Histogrammar is a Python package that allows you to make histograms from numpy arrays, and pandas and spark dataframes. (There is also a scala backend for Histogrammar.)
This basic tutorial shows how to:
Enjoy!
%%capture
# install histogrammar (if not installed yet)
import sys
!"{sys.executable}" -m pip install histogrammar
import histogrammar as hg
import pandas as pd
import numpy as np
import matplotlib
Let's first load some data!
# open a pandas dataframe for use below
from histogrammar import resources
df = pd.read_csv(resources.data("test.csv.gz"), parse_dates=["date"])
df.head()
Histogrammar treats histograms as objects. You will see this has various advantages.
Let's fill a simple histogram with a numpy array.
# this creates a histogram with 100 even-sized bins in the (closed) range [-5, 5]
hist1 = hg.Bin(num=100, low=-5, high=5)
# filling it with one data point:
hist1.fill(0.5)
hist1.entries
# filling the histogram with an array:
hist1.fill.numpy(np.random.normal(size=10000))
hist1.entries
# let's plot it
hist1.plot.matplotlib();
# Alternatively, you can call this to make the same histogram:
# hist1 = hg.Histogram(num=100, low=-5, high=5)

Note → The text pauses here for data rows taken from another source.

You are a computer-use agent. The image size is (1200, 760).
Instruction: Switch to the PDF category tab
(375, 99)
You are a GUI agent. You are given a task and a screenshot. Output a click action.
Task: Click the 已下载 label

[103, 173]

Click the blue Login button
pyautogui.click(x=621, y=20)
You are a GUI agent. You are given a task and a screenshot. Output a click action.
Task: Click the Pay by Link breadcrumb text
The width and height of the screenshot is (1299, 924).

Histogrammar also supports open-ended histograms, which are sparsely represented. Open-ended histograms are used when you have a distribution of known scale (bin width) but unknown domain (lowest and highest bin index). Bins in a sparse histogram only get created and filled if the corresponding data points are encountered.
A sparse histogram has a binWidth
, and optionally an origin
parameter. The origin
is the left edge of the bin whose index is 0 and is set to 0.0 by default. Sparse histograms are nice if you don't want to restrict the range, for example for tracking data distributions over time, which may have large, sudden outliers.

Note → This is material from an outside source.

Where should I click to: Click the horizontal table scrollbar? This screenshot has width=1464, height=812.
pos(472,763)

hist2 = hg.SparselyBin(binWidth=10, origin=0)
hist2.fill.numpy(df['age'].values)
hist2.plot.matplotlib();
# Alternatively, you can call this to make the same histogram:
# hist2 = hg.SparselyHistogram(binWidth=10)
Let's make the same 1d (sparse) histogram directly from a (pandas) dataframe.

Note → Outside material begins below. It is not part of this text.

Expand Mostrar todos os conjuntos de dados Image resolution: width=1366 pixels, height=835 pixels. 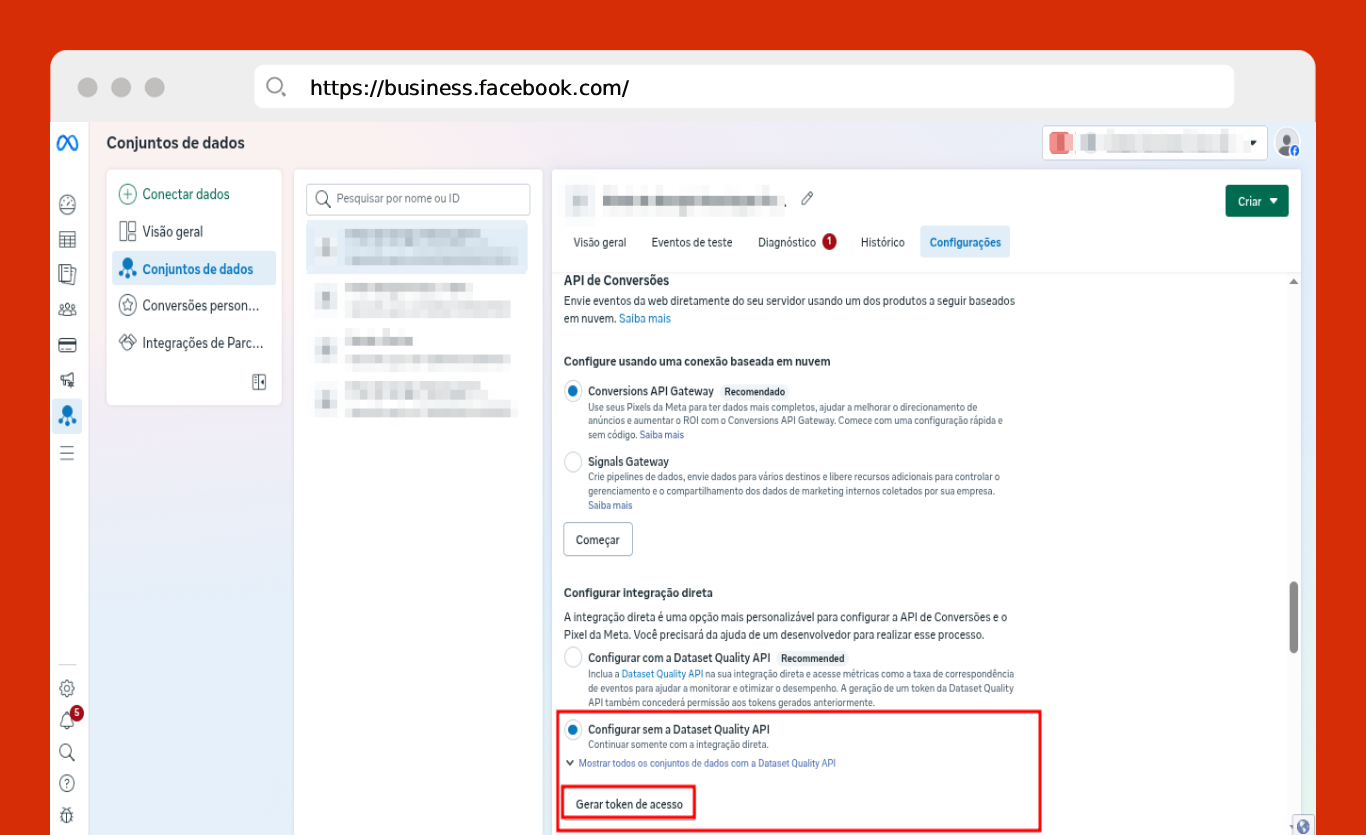pos(706,763)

hist3 = hg.SparselyBin(binWidth=10, origin=0, quantity='age')
hist3.fill.numpy(df)
hist3.plot.matplotlib();
When importing histogrammar, pandas (and spark) dataframes get extra functions to create histograms that all start with "hg_". For example: hg_Bin or hg_SparselyBin. Note that the column "age" is picked by setting quantity="age", and also that the filling step is done automatically.
# Alternatively, do:
hist3 = df.hg_SparselyBin(binWidth=10, origin=0, quantity='age')
# ... where hist3 automatically picks up column age from the dataframe,
# ... and does not need to be filled by calling fill.numpy() explicitly.
For any 1-dimensional histogram extract the bin entries, edges and centers as follows:
# full range of bin entries, and those in a specified range:
(hist3.bin_entries(), hist3.bin_entries(low=30, high=80))
# full range of bin edges, and those in a specified range:
(hist3.bin_edges(), hist3.bin_edges(low=31, high=71))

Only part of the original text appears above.